Release Notes

Contents

Release Notes#

This section includes the verl-FL release information.

v0.2.0#

Note

This is a preview release. The version number shown is a pre-release identifier and may change upon final release. Content in this preview is for reference only and does not constitute a commitment or warranty for the final product.

  • Added Features

    • Unified Platform Abstraction Layer — Strategy Pattern design under verl/plugin/platform/ with PlatformBase ABC (16 device-agnostic methods) and concrete implementations for CUDA, MetaX (MACA), Ascend NPU, Moore Threads (MUSA), and CPU. Runtime platform selection via VERL_PLATFORM environment variable.

    • FlagOS Training Engine Integration — Pluggable backends via vllm-plugin-FL (rollout), TransformerEngine-FL (FSDP training), and Megatron-LM-FL (Megatron training) for multi-chip GRPO training.

    • MetaX Platform Support — Training validation on MetaX C500/C550 hardware via MACA software stack, with full environment configuration and performance tuning.

    • Moore Threads MUSA Platform Support — Heterogeneous CUDA+MUSA distributed training via FlagCX communication backend.

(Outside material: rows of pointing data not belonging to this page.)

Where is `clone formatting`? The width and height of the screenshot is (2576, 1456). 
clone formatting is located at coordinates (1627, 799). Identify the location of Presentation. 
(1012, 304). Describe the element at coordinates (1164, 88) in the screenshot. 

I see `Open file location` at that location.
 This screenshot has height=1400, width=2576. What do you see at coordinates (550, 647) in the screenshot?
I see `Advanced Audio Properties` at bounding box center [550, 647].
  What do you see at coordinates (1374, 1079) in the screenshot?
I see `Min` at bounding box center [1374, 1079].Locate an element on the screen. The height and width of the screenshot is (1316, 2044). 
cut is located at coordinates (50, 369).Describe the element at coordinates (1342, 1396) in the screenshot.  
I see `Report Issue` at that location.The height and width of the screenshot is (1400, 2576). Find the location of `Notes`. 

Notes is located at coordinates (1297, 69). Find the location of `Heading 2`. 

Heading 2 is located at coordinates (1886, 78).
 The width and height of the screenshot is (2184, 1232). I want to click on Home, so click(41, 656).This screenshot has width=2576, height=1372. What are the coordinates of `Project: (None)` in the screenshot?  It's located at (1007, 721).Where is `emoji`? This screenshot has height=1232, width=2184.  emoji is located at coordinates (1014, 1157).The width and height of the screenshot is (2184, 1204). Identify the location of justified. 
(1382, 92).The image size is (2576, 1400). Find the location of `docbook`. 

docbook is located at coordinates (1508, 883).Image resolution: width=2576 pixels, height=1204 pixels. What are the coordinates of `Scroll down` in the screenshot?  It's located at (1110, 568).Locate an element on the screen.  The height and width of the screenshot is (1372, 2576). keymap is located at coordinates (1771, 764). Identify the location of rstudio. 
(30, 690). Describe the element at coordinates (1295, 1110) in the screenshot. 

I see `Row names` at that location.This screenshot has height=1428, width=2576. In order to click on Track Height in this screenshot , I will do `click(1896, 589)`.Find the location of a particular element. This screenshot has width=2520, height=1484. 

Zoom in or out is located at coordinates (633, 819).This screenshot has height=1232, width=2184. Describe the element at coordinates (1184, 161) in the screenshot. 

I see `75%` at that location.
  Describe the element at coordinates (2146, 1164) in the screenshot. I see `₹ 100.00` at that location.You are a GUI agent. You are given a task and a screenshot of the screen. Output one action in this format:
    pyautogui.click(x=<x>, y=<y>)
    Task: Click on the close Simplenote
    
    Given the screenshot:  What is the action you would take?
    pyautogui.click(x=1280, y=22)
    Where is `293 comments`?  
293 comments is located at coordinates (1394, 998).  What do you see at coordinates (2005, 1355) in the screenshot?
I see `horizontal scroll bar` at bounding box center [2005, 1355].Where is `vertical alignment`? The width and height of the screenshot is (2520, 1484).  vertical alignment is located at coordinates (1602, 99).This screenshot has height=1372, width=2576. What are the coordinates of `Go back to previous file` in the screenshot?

NVIDIA nodes run actor/critic (FSDP), MUSA nodes run rollout (vLLM), with cross-device weight synchronization and device isolation via Ray runtime context.

    • Megatron-LM-FL Version Compatibility Fix — Correct parsing of xxx+megatronxxx version format used by Megatron-LM-FL (e.g., 0.1.0+megatron0.15.rc7).

    • Docker Images — Pre-built Docker images for NVIDIA (verl-fl:v0.2.0-rc2-nvidia) and MetaX (verl-fl:v0.2.0-rc2-metax) platforms.

v0.1.0#

Initial release of verl-FL.

  • Added Features

    • Unified Platform Abstraction Layer — Introduced the platform abstraction framework under verl/plugin/platform/ with PlatformBase ABC for multi-chip support, decoupling business logic from hardware-specific calls.

    • FlagOS Backend Integration — Added vllm-plugin-FL as the rollout/inference backend and TransformerEngine-FL as the FSDP training backend, enabling FlagOS ecosystem integration for multi-chip GRPO training.